**Soal Latihan:**
a – Tentukan apakah setiap pernyataan berikut sesuai dengan teks bacaan tentang virus nipah. Jawab ya atau tidak, lalu kutip kata-kata teks yang menjadi dasarnya. (i) Virus nipah yang dibawa kelelawar disebarkan melalui air liur. (ii) Risiko penyebaran virus nipah di Indonesia sudah dapat diukur. (iii) Sekitar 75 persen penyakit menular pada manusia bersumber dari hewan.
b – Sebutkan semua wilayah di Indonesia yang menurut teks bacaan tentang virus nipah menjadi tempat teridentifikasinya virus nipah pada kelelawar.
c – Terjemahkan kalimat dari teks bacaan tentang virus nipah ini ke dalam bahasa Inggris: "Jika salah satu faktor ini terganggu, dipastikan zoonosis pun menyebar."

**Teks Bacaan:**
· · ·
Virus nipah yang dibawa kelelawar disebarkan lewat air liur. Sisa buah yang mereka makan tercecer dan dikonsumsi oleh babi milik penduduk. Peristiwa selanjutnya dapat dirunut: hewan ternak itulah yang kemudian menjadi perantara virus nipah dari kelelawar ke manusia.
Di Indonesia, virus nipah pada kelelawar telah teridentifikasi di beberapa wilayah seperti Kalimantan Barat, Sumatera Utara, Sulawesi Utara, dan Sulawesi Tengah. Wilayah ini masih memiliki banyak hutan. Sayangnya, risiko penyebaran virus nipah belum bisa diukur hingga kini. Pemerintah dibantu oleh FAO masih meneliti infeksi nipah pada ternak maupun masyarakat di daerah tersebut.
“Maka kita melakukan surveilans agar dapat dilakukan penanggulangan sebelum terjadi wabah seperti di Malaysia,” ujar Farida.
Perubahan Ekosistem
Penyebaran penyakit dari hewan ke manusia tak bisa dianggap enteng. Setidaknya, ada 80 persen penyakit menular pada manusia bersumber dari hewan. Sementara sekitar 75 persen penyakit baru pada manusia disebabkan oleh mikroba yang berasal dari hewan.
Selain flu burung dan virus nipah, Anda pasti familier dengan beberapa penyakit tersebut. Misalnya saja HIV, sindrom pernapasan akut (SARS), sindrom pernapasan timur tengah-koronavirus (MERS-CoV), ebola, dan marburg.
Ada tiga faktor yang memengaruhi persebaran zoonosis dari satwa liar. Pertama, keanekaragaman mikroba satwa liar dalam suatu wilayah tertentu; kedua, perubahan lingkungan; dan ketiga, frekuensi interaksi antara hewan dan manusia. Jika salah satu faktor ini terganggu, dipastikan zoonosis pun menyebar.
· · ·
**Data yang Disediakan:**

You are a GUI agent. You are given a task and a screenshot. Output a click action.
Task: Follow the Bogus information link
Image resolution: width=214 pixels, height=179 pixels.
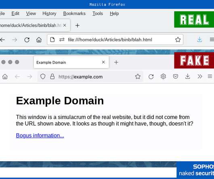40,136
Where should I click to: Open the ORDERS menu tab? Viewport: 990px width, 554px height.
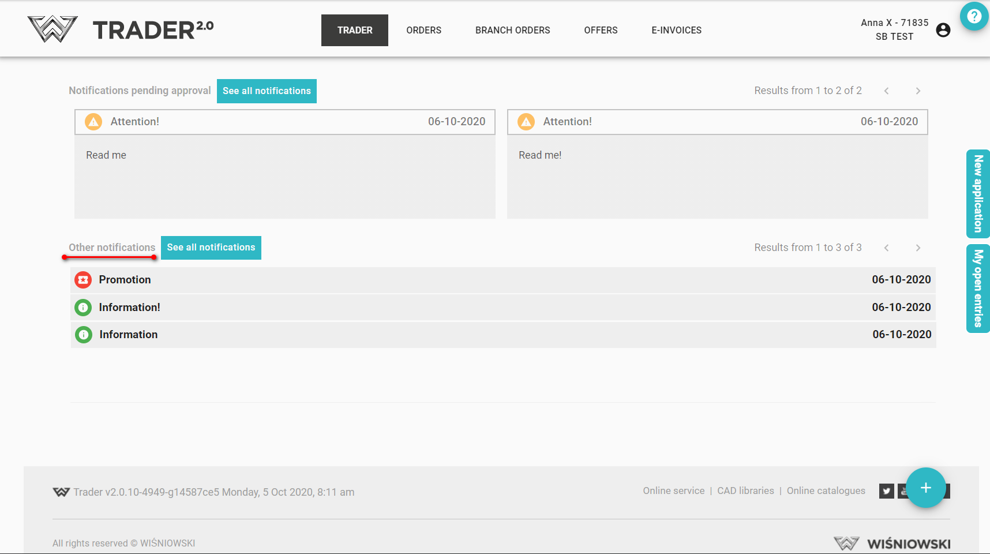coord(423,30)
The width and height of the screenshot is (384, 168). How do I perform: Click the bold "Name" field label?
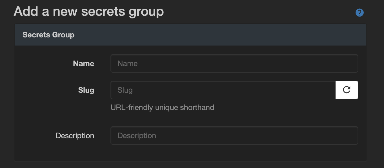pyautogui.click(x=83, y=63)
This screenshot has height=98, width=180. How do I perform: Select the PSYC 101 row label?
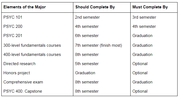(x=13, y=17)
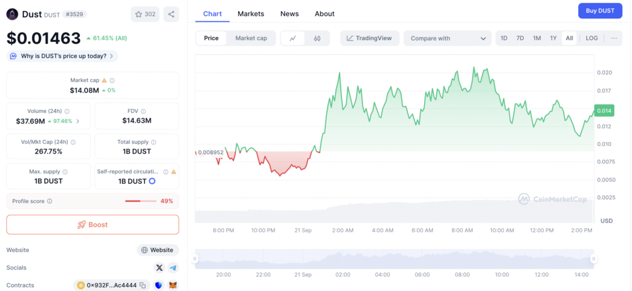
Task: Click the Market cap info icon
Action: pyautogui.click(x=112, y=80)
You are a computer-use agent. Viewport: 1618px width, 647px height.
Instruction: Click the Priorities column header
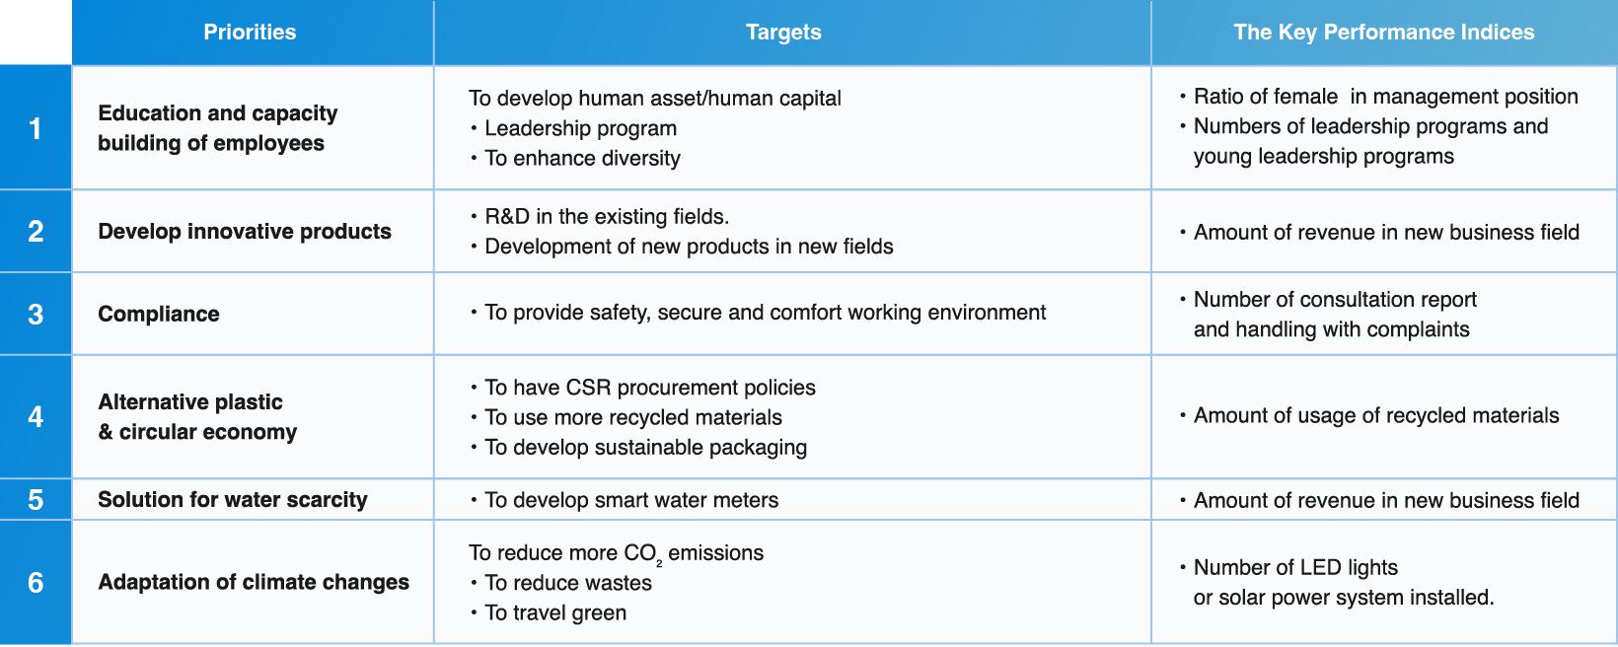click(x=250, y=33)
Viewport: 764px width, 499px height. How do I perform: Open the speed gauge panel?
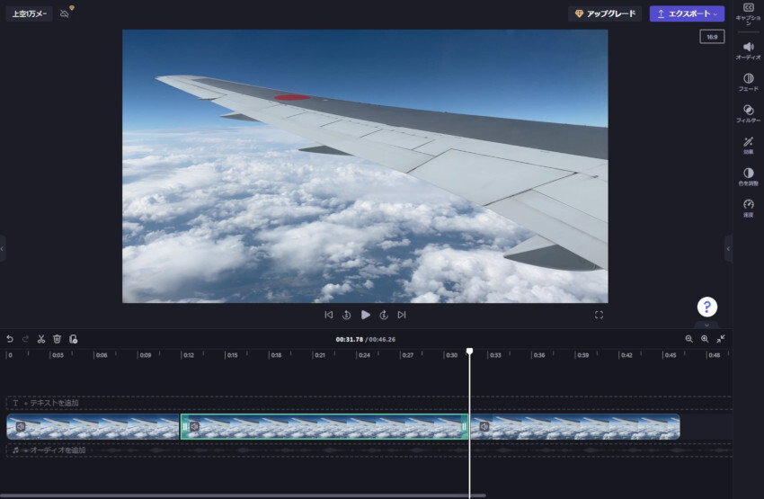click(x=748, y=208)
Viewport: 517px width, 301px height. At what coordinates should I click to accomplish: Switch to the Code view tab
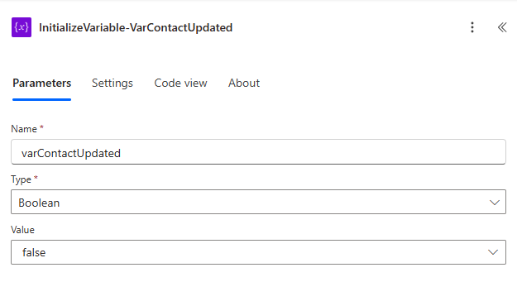point(180,83)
· · ·
**Kunci Jawaban:**
a –
(i) Ya: "Virus nipah yang dibawa kelelawar disebarkan lewat air liur."
(ii) Tidak: "Sayangnya, risiko penyebaran virus nipah belum bisa diukur hingga kini."
(iii) Tidak: "Setidaknya, ada 80 persen penyakit menular pada manusia bersumber dari hewan."

b – Kalimantan Barat, Sumatera Utara, Sulawesi Utara, dan Sulawesi Tengah.

c – If any one of these factors is disrupted, zoonoses will certainly spread.